The digital age has allowed Terrence Malick to shoot an absurd amount of footage for his films, and while the mind may boggle at the 8-hour first cut of “Song To Song,” it’s hardly the first time he’s gone long. In the run up to “The Tree Of Life,” cinematographer Emmanuel Lubezki revealed that the director was putting a together a six-hour cut of the movie, from the over 300 miles of footage he had accumulated, with Malick’s longtime editor Billy Weber later teasing a DVD release. That version of “The Tree Of Life” has yet to surface, however, an alternate ending to the movie does exist.
Texas Monthly has a fascinating profile on the press shy filmmaker, and the publication describes his editing process, and reveals a conclusion to “The Tree Of Life” that’s closely autobiographical, including a scene at the Episcopal school Malick attended. Here’s how it’s described:
READ MORE: Terrence Malick Plays A Familiar, Soul Searching Tune In ‘Song To Song’ [SXSW Review]
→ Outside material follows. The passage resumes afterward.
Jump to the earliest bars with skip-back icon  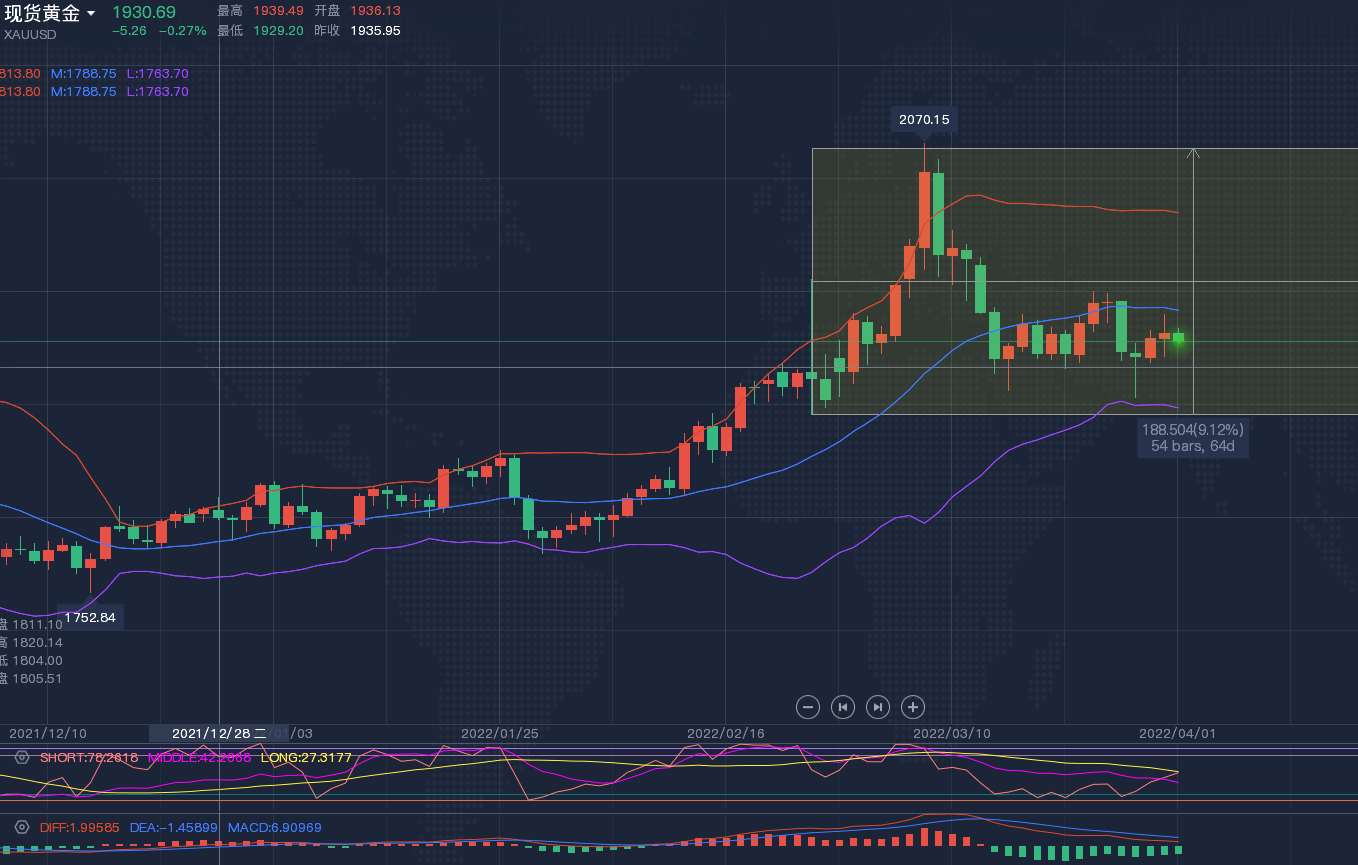843,707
Malick takes years to finish his films, hiring teams of editors to put together different cuts, and finding and discarding entire story lines during the post-production process. In the final cut ofThe Tree of Life, Malick resolves the drama at the center of the film by having his young protagonist’s family move away from his boyhood home. There’s a bittersweet sense of a chapter closing and an uncertain future lying ahead. But in an earlier, unreleased version of the film, the story of the protagonist, Jack, ends not with his family’s departure from Waco but on a more triumphant note: he arrives as a boarding student at St. Stephen’s. It doesn’t take a deep familiarity with Malick’s life story to see the parallels between the family in the film and Malick’s own. Jack bridles under the discipline of his stern, accomplished, and ultimately loving father. He worships his angelic mother. He and his two younger brothers turn to each other for support. The film is framed around the premature death of the middle brother. (Malick’s brother Larry took his own life as a young man.)
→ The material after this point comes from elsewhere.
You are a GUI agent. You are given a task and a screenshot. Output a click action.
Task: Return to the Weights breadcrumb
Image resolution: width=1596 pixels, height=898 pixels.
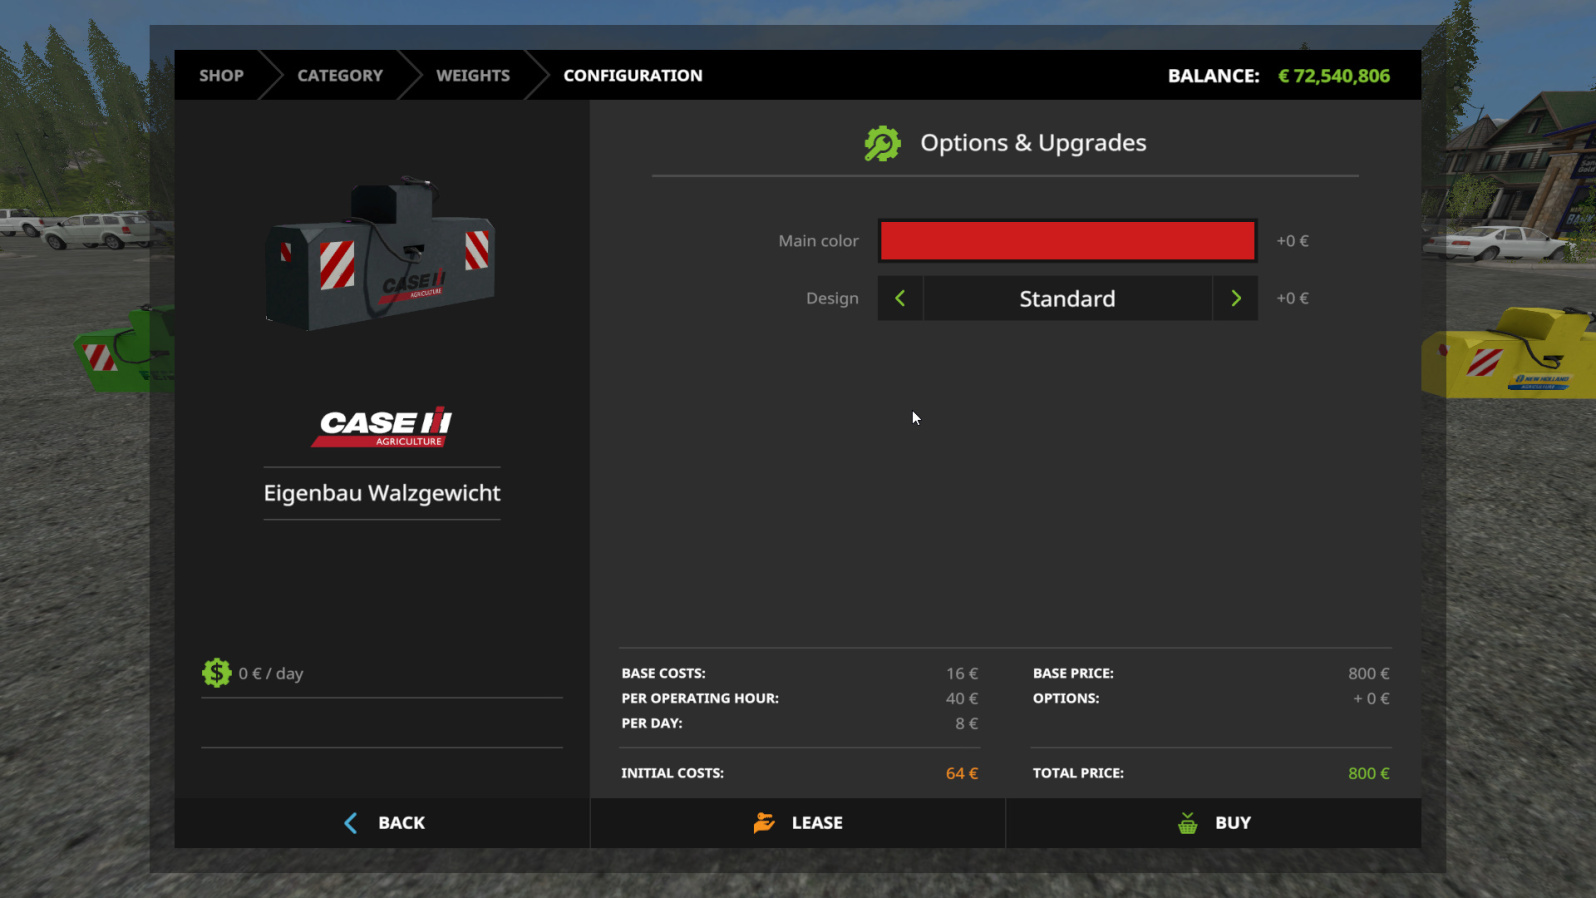click(x=473, y=76)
In the unused ending, Jack leaves behind his tumultuous relationship with his father and finds a new kind of family. We see him walk past St. Stephen’s limestone chapel, the highest point on campus, those “green, undulating hills” standing in the background. “Jack is just enraptured,” said [Malick friend Joe] Conway, who has seen the cut. “He’s having this intellectual and spiritual awakening. If you take Jack as in any way reflecting Terry, well, St. Stephen’s is where he found a community that he embraced and that embraced him.”
Who knows if this ending, or Malick’s long rumored director’s cut of “The Tree Of Life” will ever publicly surface. But then again, who would’ve thought Malick would’ve done a Facebook streamed Q&A at SXSW?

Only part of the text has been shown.